Activity:
Write out the data exactly from its first line onward, ending with the line in which "has height=997, width=1200." appears.

[Saved entries]

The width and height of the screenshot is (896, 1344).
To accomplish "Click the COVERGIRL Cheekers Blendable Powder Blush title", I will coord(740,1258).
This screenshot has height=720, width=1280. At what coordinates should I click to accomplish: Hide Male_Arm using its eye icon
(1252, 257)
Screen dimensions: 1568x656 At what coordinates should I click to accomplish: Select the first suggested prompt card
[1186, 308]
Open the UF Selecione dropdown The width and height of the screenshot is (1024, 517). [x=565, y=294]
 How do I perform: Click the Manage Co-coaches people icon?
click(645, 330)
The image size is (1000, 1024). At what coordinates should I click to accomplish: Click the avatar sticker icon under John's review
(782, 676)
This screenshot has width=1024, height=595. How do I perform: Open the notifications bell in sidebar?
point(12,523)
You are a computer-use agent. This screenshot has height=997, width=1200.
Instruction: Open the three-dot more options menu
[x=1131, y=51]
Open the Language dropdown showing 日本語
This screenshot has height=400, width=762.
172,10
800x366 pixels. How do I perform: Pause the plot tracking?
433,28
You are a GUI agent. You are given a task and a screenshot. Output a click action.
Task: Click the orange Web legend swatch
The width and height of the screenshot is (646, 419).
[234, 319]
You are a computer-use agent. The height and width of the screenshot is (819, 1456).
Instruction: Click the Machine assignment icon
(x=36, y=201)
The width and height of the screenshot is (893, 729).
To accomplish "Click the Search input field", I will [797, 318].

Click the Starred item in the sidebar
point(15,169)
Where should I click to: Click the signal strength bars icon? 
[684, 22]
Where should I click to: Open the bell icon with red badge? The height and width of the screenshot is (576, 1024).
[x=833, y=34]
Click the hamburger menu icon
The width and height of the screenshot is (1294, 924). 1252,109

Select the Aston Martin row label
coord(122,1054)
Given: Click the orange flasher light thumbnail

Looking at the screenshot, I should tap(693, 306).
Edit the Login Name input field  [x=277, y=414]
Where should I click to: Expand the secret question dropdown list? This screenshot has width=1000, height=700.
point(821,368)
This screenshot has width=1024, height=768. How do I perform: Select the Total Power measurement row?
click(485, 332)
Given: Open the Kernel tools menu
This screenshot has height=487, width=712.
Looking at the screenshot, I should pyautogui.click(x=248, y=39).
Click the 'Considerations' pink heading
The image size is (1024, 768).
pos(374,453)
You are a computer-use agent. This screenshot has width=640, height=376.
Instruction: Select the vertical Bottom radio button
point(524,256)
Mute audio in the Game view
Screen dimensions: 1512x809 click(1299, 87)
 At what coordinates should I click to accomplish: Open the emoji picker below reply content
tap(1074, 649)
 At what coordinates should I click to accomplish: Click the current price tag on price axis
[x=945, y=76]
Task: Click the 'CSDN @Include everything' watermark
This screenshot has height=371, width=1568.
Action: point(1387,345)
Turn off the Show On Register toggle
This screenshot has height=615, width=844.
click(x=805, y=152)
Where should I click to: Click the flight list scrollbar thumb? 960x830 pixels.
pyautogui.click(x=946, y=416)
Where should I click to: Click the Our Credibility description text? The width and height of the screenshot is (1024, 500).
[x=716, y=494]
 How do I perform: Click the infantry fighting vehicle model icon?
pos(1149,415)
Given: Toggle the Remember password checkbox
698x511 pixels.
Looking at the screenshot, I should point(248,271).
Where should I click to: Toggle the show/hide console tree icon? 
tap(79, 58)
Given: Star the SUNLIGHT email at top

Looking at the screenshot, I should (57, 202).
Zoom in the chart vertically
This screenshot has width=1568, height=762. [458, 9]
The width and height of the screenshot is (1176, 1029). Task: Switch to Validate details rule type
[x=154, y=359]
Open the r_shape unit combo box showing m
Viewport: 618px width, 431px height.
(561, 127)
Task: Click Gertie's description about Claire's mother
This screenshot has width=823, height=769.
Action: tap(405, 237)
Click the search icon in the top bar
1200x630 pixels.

Answer box:
The width and height of the screenshot is (896, 1344).
To accomplish "Click the COVERGIRL Cheekers Blendable Powder Blush title", I will coord(740,1258).
This screenshot has height=720, width=1280. At what coordinates should I click to accomplish: Hide Male_Arm using its eye icon
(1252, 257)
Screen dimensions: 1568x656 At what coordinates should I click to accomplish: Select the first suggested prompt card
[1186, 308]
Open the UF Selecione dropdown The width and height of the screenshot is (1024, 517). [x=565, y=294]
 How do I perform: Click the Manage Co-coaches people icon?
click(645, 330)
The image size is (1000, 1024). At what coordinates should I click to accomplish: Click the avatar sticker icon under John's review
(782, 676)
This screenshot has width=1024, height=595. How do I perform: Open the notifications bell in sidebar?
point(12,523)
You are a computer-use agent. This screenshot has height=997, width=1200.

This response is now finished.